Data listing:
━━━

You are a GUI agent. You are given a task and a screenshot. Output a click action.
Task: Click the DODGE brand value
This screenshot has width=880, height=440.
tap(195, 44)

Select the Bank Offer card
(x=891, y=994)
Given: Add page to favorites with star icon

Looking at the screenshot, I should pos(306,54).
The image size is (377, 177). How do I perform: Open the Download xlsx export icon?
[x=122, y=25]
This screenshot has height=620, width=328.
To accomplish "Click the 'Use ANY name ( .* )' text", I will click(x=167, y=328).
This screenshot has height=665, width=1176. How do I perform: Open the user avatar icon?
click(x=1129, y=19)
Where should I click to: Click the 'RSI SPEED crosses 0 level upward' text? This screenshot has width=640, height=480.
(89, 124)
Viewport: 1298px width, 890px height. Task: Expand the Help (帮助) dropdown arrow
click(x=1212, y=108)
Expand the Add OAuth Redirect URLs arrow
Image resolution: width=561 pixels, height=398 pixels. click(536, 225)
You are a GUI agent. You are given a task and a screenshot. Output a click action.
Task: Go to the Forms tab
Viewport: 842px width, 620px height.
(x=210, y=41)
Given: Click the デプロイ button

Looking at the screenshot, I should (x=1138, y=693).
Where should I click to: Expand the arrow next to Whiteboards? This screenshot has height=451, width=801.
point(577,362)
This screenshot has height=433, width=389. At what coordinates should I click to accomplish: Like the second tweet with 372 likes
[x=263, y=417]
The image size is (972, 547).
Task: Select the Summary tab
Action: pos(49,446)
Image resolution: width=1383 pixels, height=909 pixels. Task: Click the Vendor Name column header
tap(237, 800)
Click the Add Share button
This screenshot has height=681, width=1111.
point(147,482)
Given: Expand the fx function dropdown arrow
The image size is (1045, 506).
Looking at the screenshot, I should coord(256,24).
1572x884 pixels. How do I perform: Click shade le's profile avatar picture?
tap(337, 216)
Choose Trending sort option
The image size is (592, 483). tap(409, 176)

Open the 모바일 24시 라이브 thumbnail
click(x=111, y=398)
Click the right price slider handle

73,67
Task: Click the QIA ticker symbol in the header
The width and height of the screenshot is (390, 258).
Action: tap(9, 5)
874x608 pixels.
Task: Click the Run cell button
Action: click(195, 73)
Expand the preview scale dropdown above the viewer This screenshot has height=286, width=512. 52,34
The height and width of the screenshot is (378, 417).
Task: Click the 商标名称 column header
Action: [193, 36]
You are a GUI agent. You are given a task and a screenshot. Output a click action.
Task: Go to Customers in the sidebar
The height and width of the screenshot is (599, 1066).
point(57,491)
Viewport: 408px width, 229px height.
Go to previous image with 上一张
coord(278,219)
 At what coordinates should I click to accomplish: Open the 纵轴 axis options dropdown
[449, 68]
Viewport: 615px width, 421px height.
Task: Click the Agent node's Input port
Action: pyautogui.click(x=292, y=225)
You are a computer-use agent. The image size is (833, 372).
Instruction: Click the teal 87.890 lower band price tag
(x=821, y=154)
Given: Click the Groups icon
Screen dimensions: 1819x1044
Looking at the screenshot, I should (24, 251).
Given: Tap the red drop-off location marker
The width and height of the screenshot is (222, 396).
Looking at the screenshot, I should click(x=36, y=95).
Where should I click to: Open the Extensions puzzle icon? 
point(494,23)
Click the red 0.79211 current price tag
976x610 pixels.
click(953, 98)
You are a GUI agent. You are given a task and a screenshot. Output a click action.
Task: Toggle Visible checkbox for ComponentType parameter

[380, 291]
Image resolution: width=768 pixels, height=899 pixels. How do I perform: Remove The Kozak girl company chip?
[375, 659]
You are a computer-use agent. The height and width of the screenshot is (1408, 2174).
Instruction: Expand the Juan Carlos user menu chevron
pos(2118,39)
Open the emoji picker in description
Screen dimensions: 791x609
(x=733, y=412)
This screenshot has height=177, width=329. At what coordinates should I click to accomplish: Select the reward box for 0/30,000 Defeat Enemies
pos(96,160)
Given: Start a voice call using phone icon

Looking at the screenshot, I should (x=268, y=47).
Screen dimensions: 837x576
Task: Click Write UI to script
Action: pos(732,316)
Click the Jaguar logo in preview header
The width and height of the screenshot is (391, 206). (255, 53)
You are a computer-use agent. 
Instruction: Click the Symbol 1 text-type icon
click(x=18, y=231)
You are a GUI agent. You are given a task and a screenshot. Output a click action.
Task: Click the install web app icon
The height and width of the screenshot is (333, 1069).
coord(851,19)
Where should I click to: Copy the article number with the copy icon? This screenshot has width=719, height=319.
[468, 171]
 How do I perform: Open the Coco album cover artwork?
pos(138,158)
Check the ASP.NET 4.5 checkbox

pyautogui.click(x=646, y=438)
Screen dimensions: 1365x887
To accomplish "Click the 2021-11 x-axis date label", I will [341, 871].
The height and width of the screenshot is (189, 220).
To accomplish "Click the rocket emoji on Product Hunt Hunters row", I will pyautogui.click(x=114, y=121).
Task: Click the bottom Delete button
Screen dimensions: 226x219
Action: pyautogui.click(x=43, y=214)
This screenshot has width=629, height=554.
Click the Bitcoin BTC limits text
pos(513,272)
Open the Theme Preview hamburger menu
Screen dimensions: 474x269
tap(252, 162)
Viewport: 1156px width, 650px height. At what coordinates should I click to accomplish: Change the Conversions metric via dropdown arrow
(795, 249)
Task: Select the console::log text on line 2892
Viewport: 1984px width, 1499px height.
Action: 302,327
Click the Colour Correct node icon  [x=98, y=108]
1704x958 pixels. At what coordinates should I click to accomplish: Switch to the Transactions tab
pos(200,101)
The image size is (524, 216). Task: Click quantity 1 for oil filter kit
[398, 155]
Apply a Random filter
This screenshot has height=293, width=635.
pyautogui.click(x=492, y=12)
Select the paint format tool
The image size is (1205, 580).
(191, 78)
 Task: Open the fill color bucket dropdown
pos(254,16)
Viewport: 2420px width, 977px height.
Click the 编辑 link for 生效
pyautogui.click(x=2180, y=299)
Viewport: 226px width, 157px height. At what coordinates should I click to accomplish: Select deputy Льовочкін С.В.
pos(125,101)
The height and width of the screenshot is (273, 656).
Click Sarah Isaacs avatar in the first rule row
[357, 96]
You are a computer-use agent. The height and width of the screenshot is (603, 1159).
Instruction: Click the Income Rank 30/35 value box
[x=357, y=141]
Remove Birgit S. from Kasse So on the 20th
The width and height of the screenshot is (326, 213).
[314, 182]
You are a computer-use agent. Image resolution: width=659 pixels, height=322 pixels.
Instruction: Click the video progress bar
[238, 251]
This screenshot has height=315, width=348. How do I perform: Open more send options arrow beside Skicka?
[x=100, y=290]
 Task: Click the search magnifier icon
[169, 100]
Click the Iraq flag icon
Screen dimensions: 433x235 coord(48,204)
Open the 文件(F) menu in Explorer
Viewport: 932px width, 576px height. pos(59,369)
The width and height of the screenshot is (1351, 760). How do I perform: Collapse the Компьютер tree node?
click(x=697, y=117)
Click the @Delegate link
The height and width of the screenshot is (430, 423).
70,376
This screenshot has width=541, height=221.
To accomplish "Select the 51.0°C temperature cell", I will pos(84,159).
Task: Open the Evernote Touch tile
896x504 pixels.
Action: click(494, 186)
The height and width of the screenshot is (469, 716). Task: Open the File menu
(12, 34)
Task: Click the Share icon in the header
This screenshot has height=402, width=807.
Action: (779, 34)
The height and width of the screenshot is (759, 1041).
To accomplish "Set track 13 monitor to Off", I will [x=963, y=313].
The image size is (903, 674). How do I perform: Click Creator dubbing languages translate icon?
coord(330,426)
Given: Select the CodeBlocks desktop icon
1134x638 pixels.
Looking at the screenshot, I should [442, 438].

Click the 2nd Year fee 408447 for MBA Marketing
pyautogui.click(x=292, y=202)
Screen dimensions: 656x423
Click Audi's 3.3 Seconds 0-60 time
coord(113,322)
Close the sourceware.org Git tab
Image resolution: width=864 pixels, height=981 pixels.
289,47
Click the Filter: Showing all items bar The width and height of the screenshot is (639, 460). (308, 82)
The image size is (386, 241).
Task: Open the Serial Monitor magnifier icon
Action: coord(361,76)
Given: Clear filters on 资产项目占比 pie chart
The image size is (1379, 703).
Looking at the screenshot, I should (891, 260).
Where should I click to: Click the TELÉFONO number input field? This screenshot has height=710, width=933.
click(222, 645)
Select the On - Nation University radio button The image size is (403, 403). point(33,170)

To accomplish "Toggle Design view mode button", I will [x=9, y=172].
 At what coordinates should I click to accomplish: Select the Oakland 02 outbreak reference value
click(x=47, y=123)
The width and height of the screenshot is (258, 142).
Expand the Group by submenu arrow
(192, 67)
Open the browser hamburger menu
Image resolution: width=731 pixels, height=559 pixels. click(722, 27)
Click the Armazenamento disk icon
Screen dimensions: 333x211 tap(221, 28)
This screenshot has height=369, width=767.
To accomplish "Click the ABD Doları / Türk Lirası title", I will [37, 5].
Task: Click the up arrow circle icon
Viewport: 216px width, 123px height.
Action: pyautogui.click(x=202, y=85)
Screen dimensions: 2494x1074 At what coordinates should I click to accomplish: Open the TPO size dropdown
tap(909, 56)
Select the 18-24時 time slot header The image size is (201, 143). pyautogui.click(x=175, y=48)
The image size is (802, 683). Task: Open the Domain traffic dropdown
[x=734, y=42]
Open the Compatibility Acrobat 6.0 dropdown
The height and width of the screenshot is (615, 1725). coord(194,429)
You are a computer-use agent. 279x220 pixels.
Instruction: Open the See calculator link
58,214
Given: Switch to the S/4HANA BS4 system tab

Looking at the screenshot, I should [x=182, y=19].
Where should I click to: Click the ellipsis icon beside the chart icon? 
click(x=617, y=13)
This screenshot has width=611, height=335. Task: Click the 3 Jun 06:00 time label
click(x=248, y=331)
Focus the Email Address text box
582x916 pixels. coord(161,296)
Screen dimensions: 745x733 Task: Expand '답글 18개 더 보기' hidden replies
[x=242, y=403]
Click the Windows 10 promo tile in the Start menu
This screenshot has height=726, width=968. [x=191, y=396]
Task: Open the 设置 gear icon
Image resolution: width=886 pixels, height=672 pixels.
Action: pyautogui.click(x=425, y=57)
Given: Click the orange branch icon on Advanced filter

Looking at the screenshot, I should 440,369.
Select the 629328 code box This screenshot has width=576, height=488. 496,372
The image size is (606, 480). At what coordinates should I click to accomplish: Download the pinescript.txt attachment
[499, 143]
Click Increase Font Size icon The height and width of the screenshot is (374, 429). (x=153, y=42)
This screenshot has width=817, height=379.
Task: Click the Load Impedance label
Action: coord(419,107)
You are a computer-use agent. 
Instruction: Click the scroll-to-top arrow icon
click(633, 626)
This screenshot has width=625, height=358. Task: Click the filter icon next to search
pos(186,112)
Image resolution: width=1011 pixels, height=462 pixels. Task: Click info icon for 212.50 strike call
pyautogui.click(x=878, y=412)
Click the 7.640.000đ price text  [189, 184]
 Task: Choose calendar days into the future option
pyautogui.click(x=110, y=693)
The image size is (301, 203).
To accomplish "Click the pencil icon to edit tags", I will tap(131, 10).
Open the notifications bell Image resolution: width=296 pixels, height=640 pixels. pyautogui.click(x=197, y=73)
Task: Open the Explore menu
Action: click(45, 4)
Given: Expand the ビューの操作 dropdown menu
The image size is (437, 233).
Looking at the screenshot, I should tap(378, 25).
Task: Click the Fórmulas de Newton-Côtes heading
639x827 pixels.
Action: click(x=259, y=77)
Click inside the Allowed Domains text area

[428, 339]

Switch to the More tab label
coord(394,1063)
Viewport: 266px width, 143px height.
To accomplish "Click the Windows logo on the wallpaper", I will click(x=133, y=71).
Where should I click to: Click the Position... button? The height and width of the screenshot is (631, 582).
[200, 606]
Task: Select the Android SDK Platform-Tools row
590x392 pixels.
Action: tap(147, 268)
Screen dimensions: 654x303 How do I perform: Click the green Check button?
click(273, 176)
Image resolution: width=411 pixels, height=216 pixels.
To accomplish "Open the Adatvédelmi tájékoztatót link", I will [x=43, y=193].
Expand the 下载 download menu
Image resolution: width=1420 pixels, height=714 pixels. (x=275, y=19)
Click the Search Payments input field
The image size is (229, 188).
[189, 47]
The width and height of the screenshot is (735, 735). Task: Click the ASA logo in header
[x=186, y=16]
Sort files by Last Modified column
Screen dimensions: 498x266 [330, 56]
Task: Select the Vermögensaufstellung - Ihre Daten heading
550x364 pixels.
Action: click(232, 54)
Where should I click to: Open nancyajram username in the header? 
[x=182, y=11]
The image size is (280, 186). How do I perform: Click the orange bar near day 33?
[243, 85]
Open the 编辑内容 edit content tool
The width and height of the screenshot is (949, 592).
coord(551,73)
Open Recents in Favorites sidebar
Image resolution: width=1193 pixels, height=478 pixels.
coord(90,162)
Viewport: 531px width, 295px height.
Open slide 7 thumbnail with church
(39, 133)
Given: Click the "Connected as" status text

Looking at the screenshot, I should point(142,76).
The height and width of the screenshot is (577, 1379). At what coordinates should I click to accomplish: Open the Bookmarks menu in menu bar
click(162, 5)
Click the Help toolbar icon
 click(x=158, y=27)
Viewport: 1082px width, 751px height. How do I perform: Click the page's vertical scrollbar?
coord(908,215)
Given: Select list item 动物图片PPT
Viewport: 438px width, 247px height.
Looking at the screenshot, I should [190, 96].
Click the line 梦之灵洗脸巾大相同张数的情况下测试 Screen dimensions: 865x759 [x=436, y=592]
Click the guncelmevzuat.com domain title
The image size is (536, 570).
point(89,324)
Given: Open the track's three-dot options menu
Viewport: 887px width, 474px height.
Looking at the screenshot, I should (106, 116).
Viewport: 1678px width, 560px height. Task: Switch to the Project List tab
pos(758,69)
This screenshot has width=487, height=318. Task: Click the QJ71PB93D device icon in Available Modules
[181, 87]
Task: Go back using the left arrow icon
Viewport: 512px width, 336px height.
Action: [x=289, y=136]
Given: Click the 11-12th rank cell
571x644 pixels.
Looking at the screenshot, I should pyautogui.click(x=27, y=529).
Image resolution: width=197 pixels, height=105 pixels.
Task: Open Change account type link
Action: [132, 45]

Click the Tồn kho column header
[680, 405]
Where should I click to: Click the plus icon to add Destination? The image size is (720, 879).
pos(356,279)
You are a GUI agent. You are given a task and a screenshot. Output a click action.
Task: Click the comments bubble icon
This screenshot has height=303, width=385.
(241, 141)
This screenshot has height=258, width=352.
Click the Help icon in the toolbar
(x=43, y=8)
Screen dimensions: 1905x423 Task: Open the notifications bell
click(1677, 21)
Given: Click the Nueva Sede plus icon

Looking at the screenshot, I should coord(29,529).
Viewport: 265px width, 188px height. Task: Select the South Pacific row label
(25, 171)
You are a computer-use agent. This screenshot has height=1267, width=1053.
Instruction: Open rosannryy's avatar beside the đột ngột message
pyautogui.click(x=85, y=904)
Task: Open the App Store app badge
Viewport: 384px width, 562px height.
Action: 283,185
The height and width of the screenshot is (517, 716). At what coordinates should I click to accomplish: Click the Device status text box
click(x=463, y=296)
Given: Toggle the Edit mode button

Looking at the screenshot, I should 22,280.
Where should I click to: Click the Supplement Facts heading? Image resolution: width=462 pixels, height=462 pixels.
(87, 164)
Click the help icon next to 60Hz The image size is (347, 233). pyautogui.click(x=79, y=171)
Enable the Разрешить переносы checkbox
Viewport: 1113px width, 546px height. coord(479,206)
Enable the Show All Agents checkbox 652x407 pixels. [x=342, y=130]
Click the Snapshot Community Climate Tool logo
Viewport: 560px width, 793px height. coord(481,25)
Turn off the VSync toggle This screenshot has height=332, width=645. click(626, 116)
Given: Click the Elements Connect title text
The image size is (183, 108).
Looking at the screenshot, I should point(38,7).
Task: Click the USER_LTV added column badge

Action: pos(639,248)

━━━

**TASK TO COMPLETE**
Copy the lines from the first item through the line containing "click(x=1129, y=19)", including both ends.

**REPLY**
You are a GUI agent. You are given a task and a screenshot. Output a click action.
Task: Click the DODGE brand value
This screenshot has width=880, height=440.
tap(195, 44)

Select the Bank Offer card
(x=891, y=994)
Given: Add page to favorites with star icon

Looking at the screenshot, I should pos(306,54).
The image size is (377, 177). How do I perform: Open the Download xlsx export icon?
[x=122, y=25]
This screenshot has height=620, width=328.
To accomplish "Click the 'Use ANY name ( .* )' text", I will click(x=167, y=328).
This screenshot has height=665, width=1176. How do I perform: Open the user avatar icon?
click(x=1129, y=19)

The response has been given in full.